Stored records:

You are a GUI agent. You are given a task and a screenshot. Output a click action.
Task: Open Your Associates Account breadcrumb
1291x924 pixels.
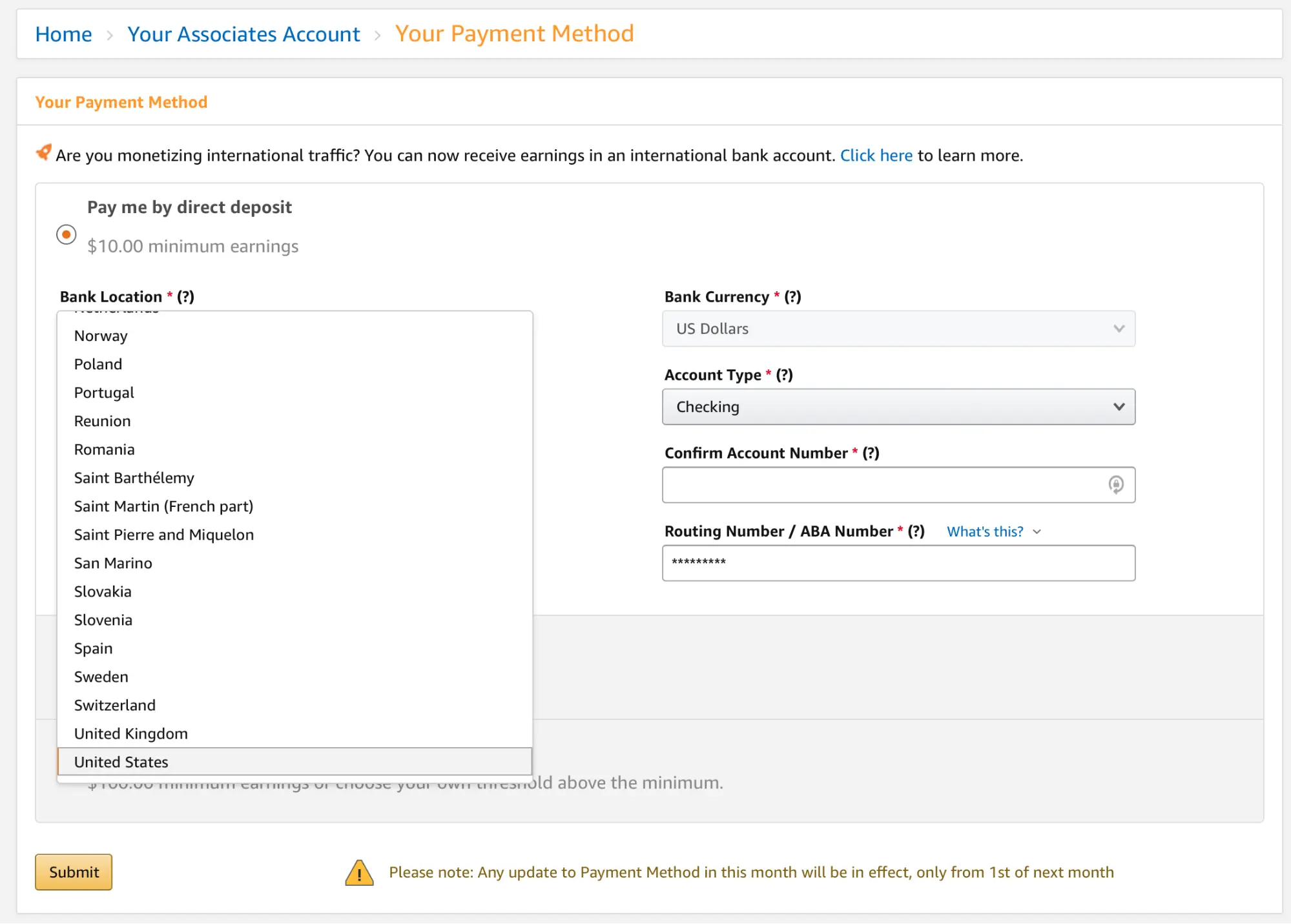click(243, 34)
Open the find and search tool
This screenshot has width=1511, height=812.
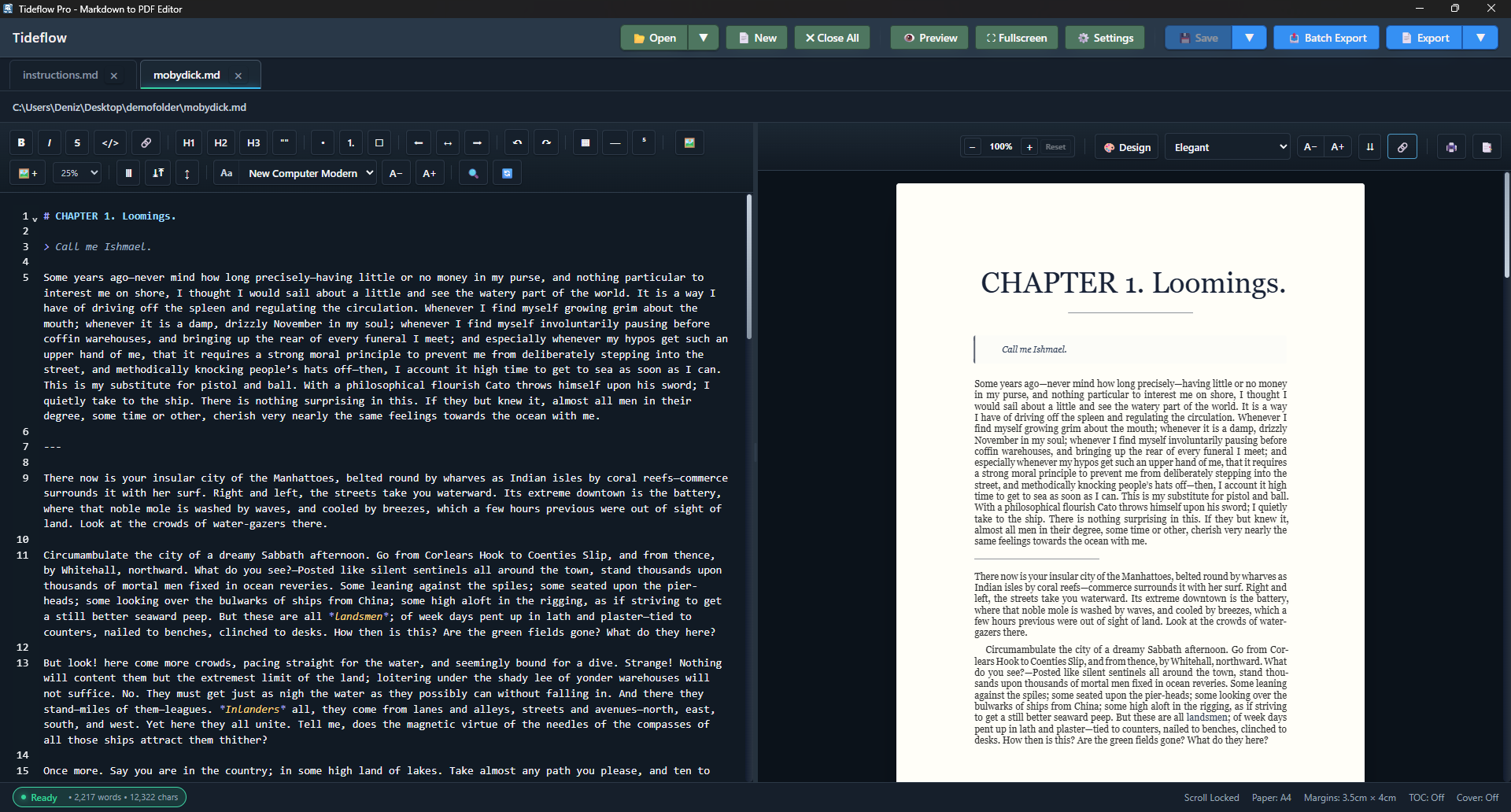(x=473, y=172)

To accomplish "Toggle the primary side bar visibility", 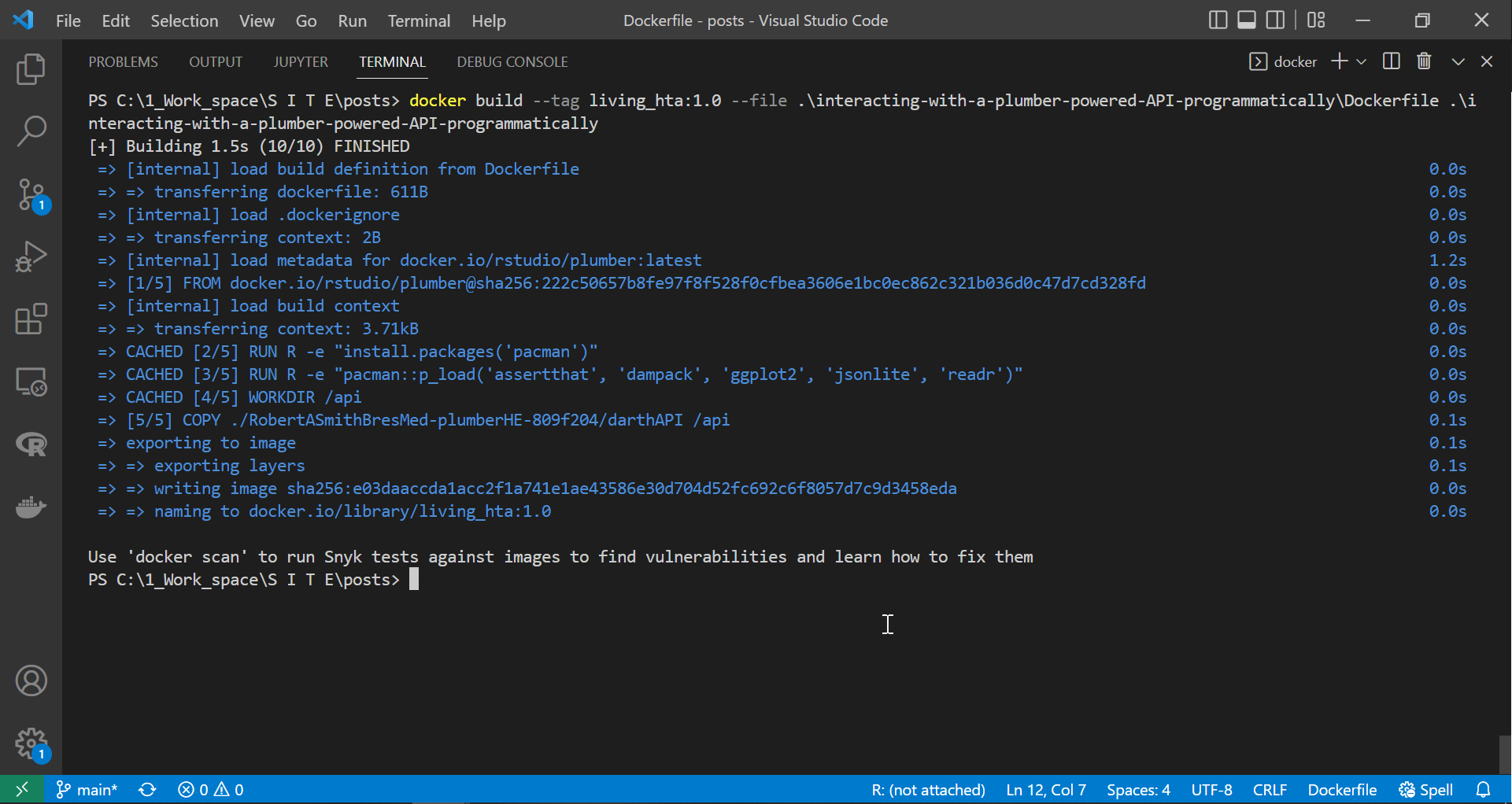I will click(x=1218, y=20).
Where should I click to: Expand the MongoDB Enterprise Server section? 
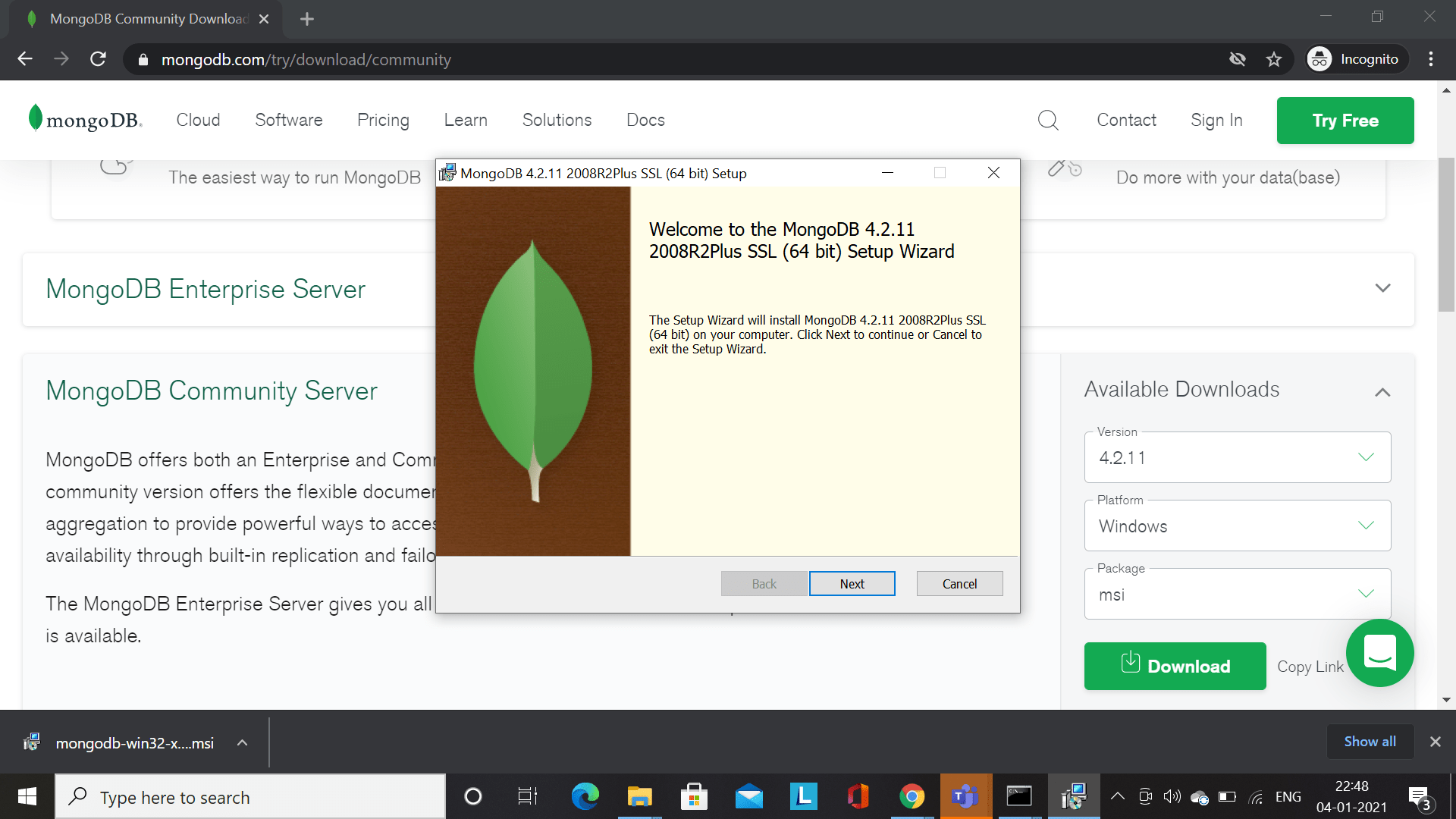click(x=1383, y=288)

**EXERCISE DIRECTIONS**
Within the data above, how many lines include "Open"? The number alone is the answer.

**EXERCISE RESULT**
2